While the premise isn’t altogether original, our trio of heroes Lionel, Adelina and the Sasquatch Susan (no you’re not wrong, he is a male) make up for it with a mostly charming script with a good number of chuckle-worthy lines. In fact, some of the funniest moments in the film are from Susan’s literalistic take on the English language and Lionel doing his best to explain.
And while there are plenty of wholly laughable scenes, the humour in the film is not without problems. For one, Missing Link dances around some pretty risque humour that even I couldn’t help but count it as jarring, particularly an odd prison rape bit.
Furthermore, Zach Galifianakis’ Susan as the oafish assistant to Lionel does wear its appeal after a while. A few bits of physical comedy punctuating with his linguistic literalism were funny but eventually, it feels all too predictable, which is a slight disappointment. Most of the heart and fiery repartee in the film stems from Zoe Saldana as Adelina who has something of a complicated history with Lionel. We do get some of the truly gut-busting moments from Lord Piggot- Dunceby like when he spouts about how civilized he is before suggesting in the same sentence that they hire a thug to kill Frost. The film heavily relies on dialogue to carry the laughs, not unlike Aardman animated films.
Alright, so the quality of the dialogue and plot is up for debate but one thing that cannot be denied is the stunning animation on display here. The character models are noticeably more paper-ish in texture and quality, which lends a unique aesthetic that allows Missing Link to distinguish itself from its more CGI heavy competition. The film has reportedly developed over 110 sets with 65 different locations! Trust me when I say that it shows, no single location is ever the same from the lush greenery of forest to the dusty streets of the American Frontier to the frozen majesty of Shangri-La. There’s no shortage of beauty to behold in Missing Link.

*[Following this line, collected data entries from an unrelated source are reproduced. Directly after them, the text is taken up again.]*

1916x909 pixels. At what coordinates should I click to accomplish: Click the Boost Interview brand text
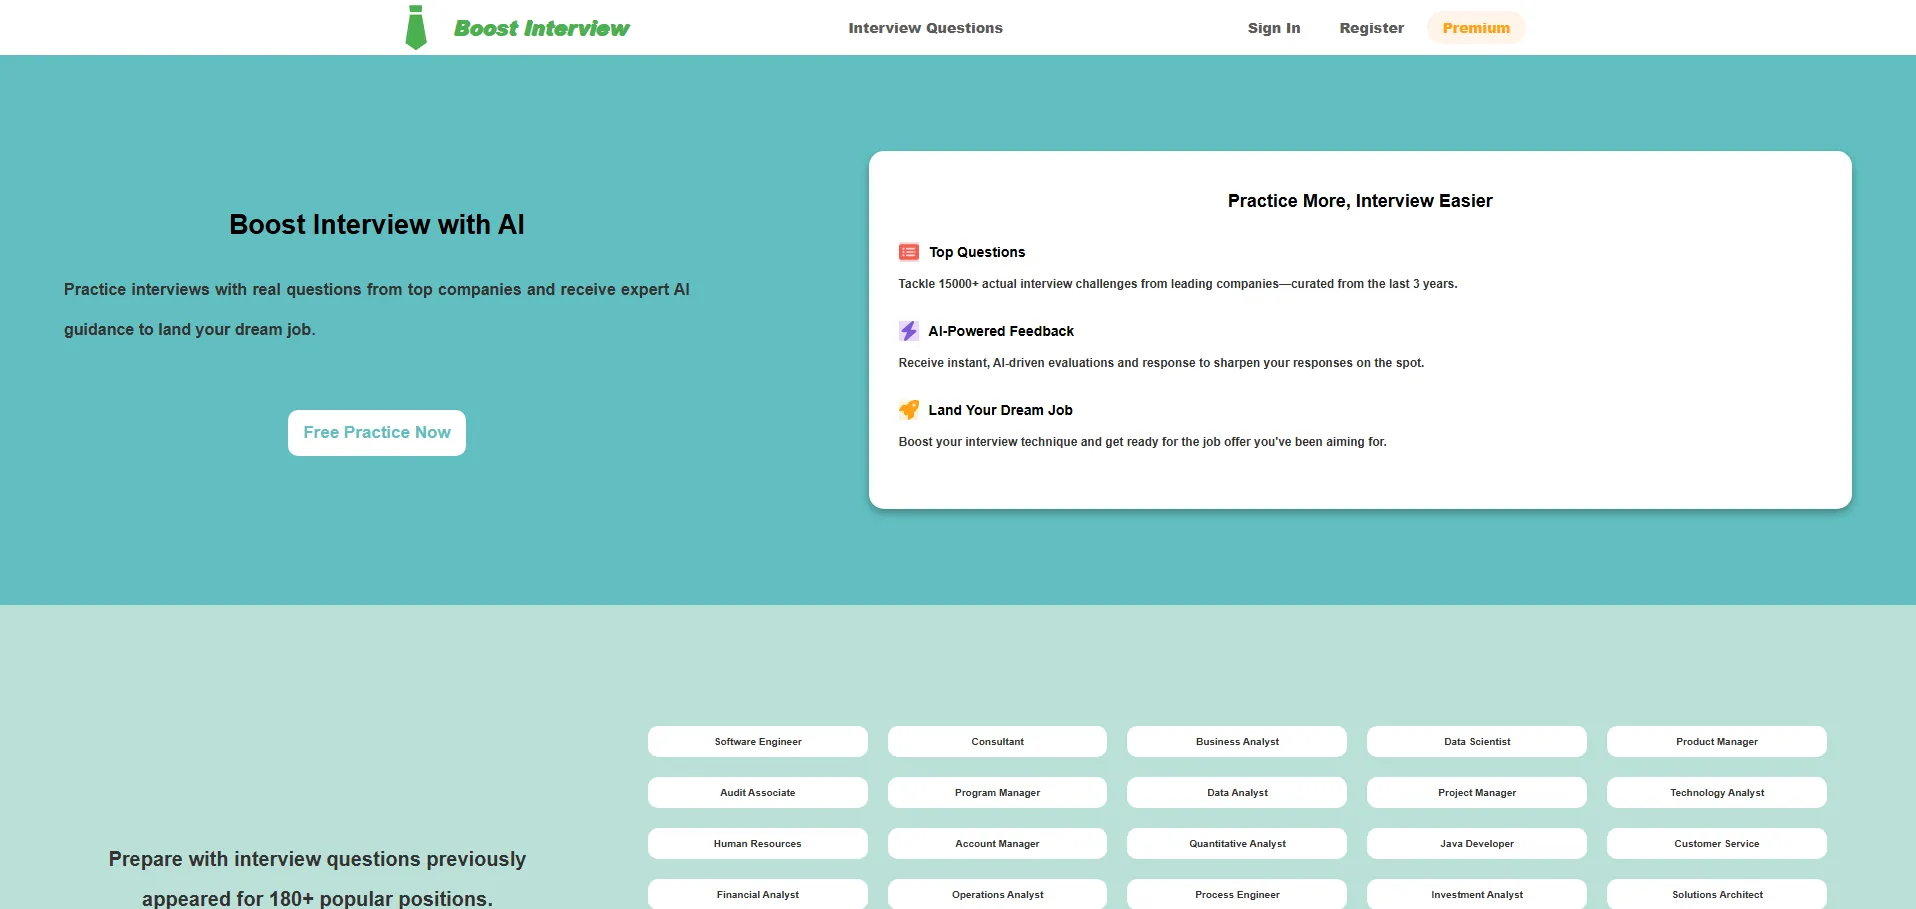tap(541, 28)
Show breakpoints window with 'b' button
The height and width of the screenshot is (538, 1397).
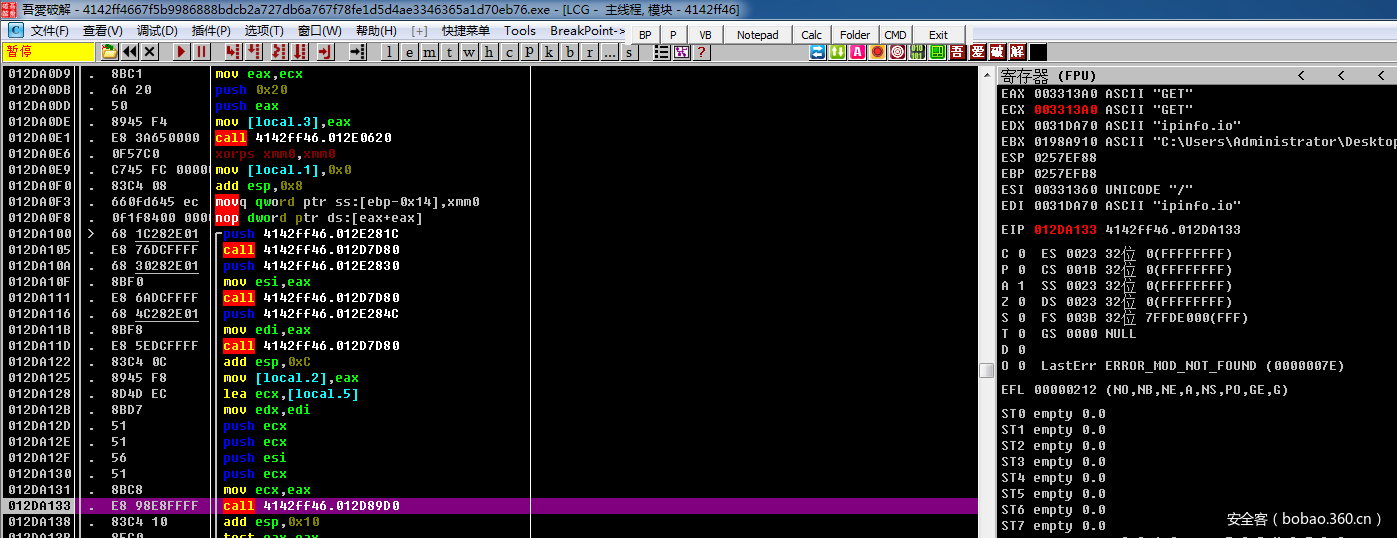[571, 52]
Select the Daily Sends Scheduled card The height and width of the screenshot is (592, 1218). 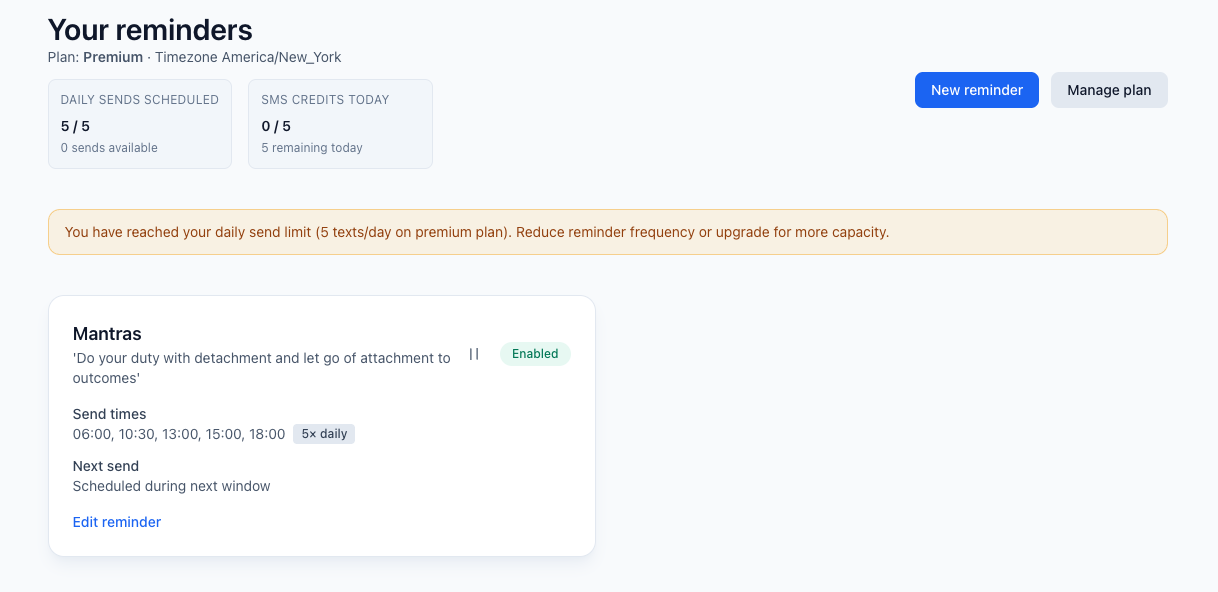click(x=140, y=124)
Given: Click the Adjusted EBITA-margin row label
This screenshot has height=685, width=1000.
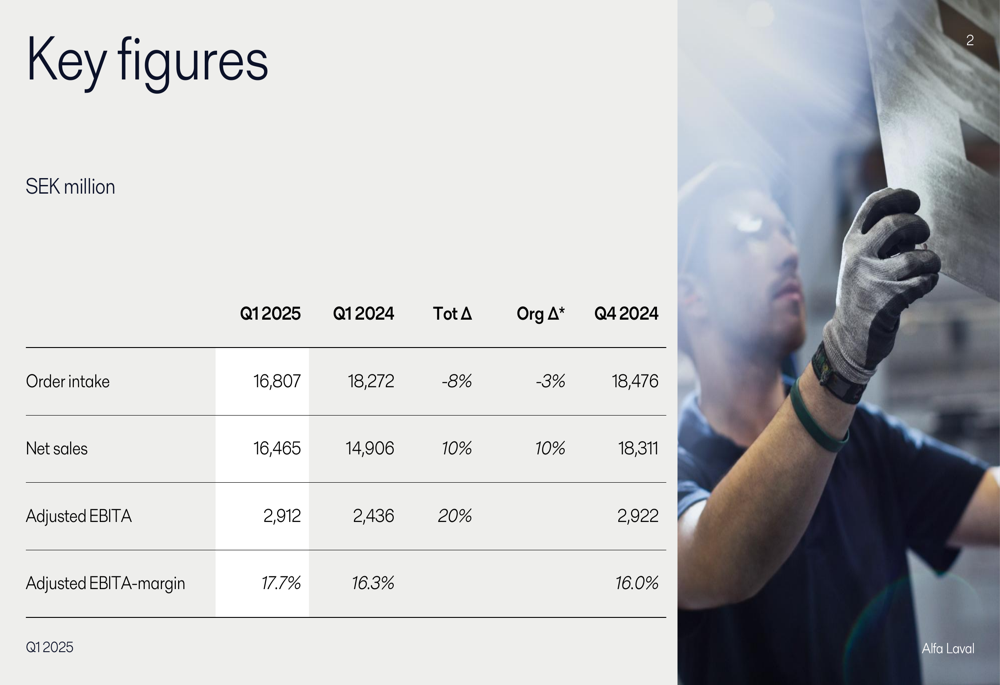Looking at the screenshot, I should 105,584.
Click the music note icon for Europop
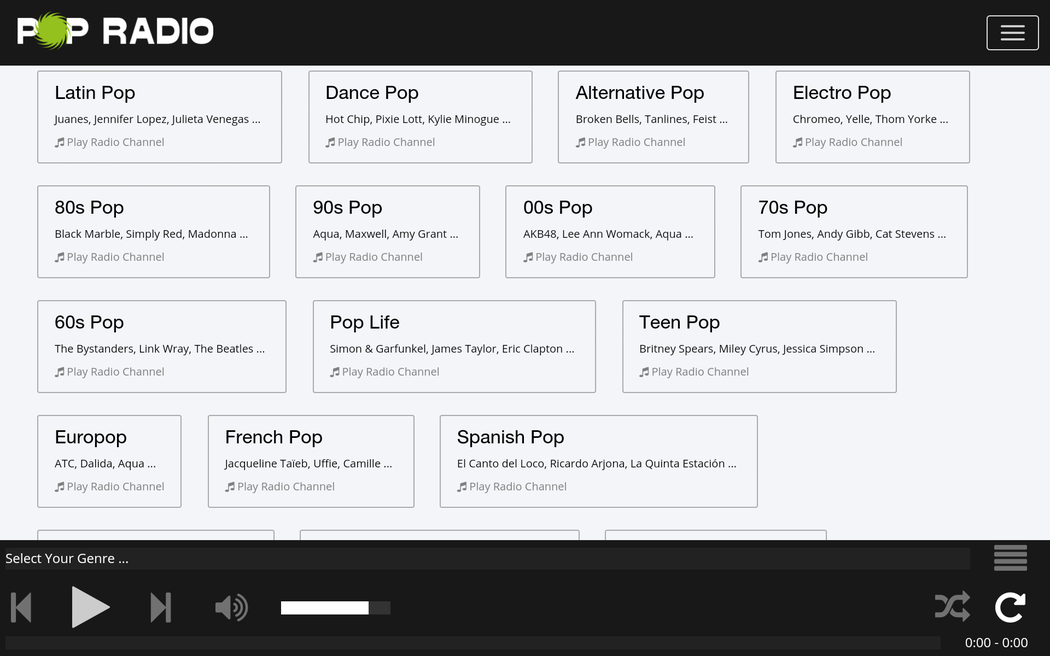This screenshot has width=1050, height=656. [59, 487]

Missing Link is one of Laika’s most ambitious film projects with great performances by its principal cast and a ton love placed in its technical department. Is it worthy to be placed in the studio’s hallowed halls? I’d say no. For all of the film’s splendour, it’s a shame that the script leans back on tired tropes and disjointed jokes with predictable plot threads to tell a frankly passe story.
I know it’s about the journey, not the destination but I can’t help but wish the film had extended its more experimental vision to the story department as well. All in all, Missing Link has the makings of a truly great film but I guess we’ll have to settle for an above average animated adventure instead.
Missing Link is currently out in Malaysian cinemas.